Actually that is not the issue. Depending on the version of Share Point the issue you are running into is the authentication most likely.

If you reboot, FIRST try to access the Share Point site through your browser, if you are on the cloud Office 365, then you need to authenticate first through the 2FA/ADFS , once authenticated you might be able to click on the mapped drive and it opens.

If your companys SP server is still on prem, then this should work, however you don't need a mapped network drive, simply go to share point, click in the ribbon and open with Explorer to the page you want access to, then save the URL to your desktop or task bar, now you can double click and access SP through windows explorer.

Even though you are mapping the drive correctly like the old days "Shared folder" which with cloud and office 365 all on prem stuff is going away, SP doesn't always work like mapping folders, so don't assume it will work like mapped folders on a typical server on prem. The other issue is depending on how your company has SP set up.

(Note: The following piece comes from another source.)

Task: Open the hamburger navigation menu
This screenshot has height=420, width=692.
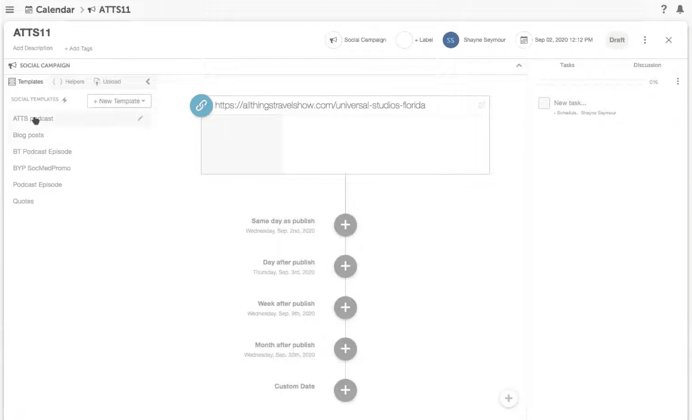Action: (10, 10)
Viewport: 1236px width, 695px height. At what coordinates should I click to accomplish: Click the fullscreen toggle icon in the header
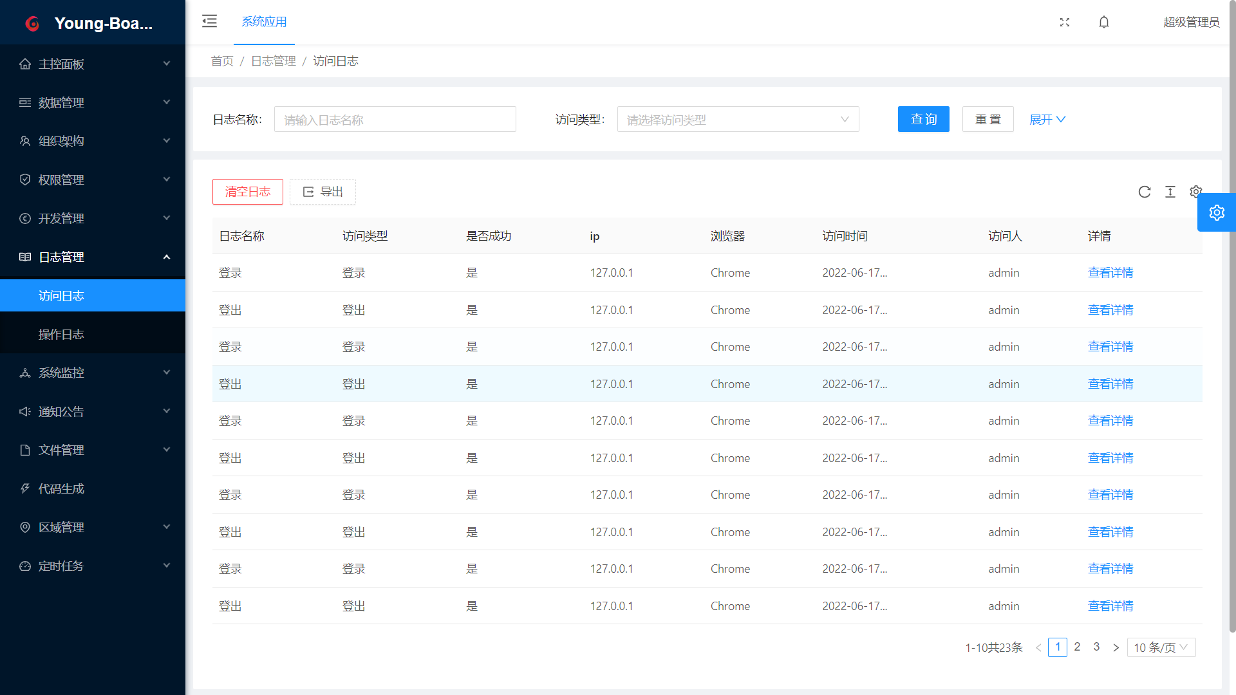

But I am certain by creating a short cut as I described above will work 100% of the time. Don't use the mapped network drive wizard. Just a plain and simple short cut.


----------



## pcride (Jan 29, 2016)

And based on the URL, it appears your company is on Office 365, so you will need to authenticate first, before anything will work. Its more of a pain now days but this is the way Microsoft is going. All cloud based and more and more companys aren't spending the cost and time to manage on prem servers. Thats old IT and its going away.


\\[email protected]\sites\Employee-Resources


----------